__DIRECTION__
Reproduce the passage of the blues film review between "As with the" and "of the water.", inclusive, copying it word for word.

__TEXT SEGMENT__
The Blues - A Musical Journey: Warming By The Devils Fire Review

Whether it be the legend of Robert Johnson selling his soul to the devil and of the hellhound that crept behind him 'til the day he died or it's just the crackle of whips and gunshots in the cotton fields where black slaves picked cotton all day having been dragged out of church but praying that the devil take the white man.

Warming By The Devil's Fire opens with archive footage of slaves working in the cotton field with sorrowful gospel music playing behind it but, as a white landowner raises a gun against them, the bodies of slaves swing from ropes thrown over railway bridges and blues replaces the sound of gospel. Into these deep southern states comes a young boy, Junior (Nathaniel Lee), who's kidnapped by his uncle Buddy (Tommy Hicks) before he's about to be saved. As Buddy plays blues records through the night and the little boy explores empty churches during daylight, so the film looks at how the churches and clubs pulled at the souls of their congregations to either save or be damned.

As with the other six films in his series, Warming By The Devil's Fire mixes archive footage, still images and recordings of blues artists into a scattered theme but where it differs from, say, The Road To Memphis, which was a straightforward documentary in comparison, is in its telling of a story between the songs and scratchy black-and-white film. As Buddy Lee tells his nephew about the year in which the Mississippi flooded and, with water filling the skyline with water, the lives that were lost so Warming By The Devil's Fire presents footage of folks rowing a makeshift boat over a railway bridge and of kids sitting on the roof of their house just to stay clear of the water.

__SOURCE EXCERPT__

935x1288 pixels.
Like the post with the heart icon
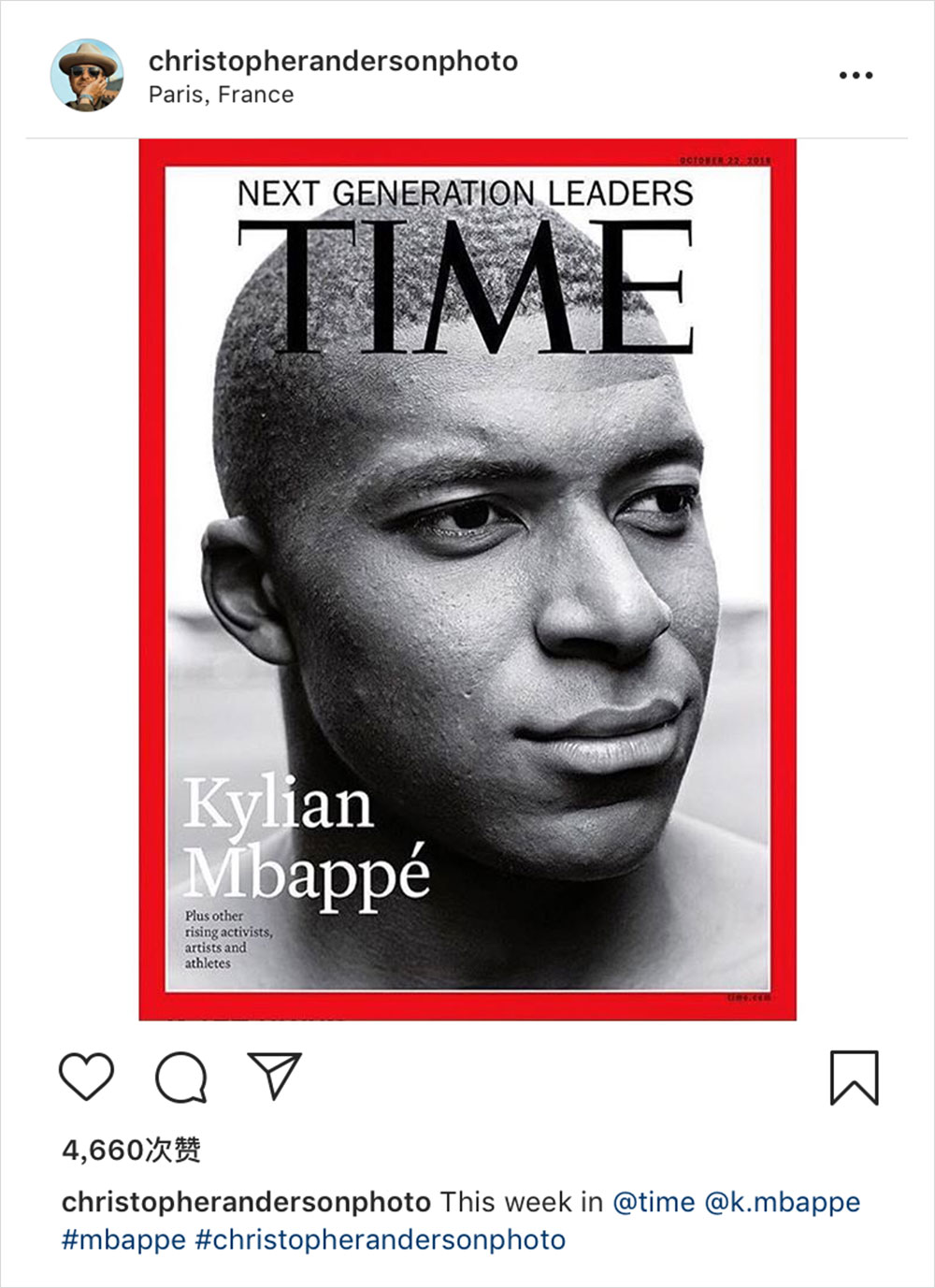87,1076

__COMPLETE OUTPUT__
As with the other six films in his series, Warming By The Devil's Fire mixes archive footage, still images and recordings of blues artists into a scattered theme but where it differs from, say, The Road To Memphis, which was a straightforward documentary in comparison, is in its telling of a story between the songs and scratchy black-and-white film. As Buddy Lee tells his nephew about the year in which the Mississippi flooded and, with water filling the skyline with water, the lives that were lost so Warming By The Devil's Fire presents footage of folks rowing a makeshift boat over a railway bridge and of kids sitting on the roof of their house just to stay clear of the water.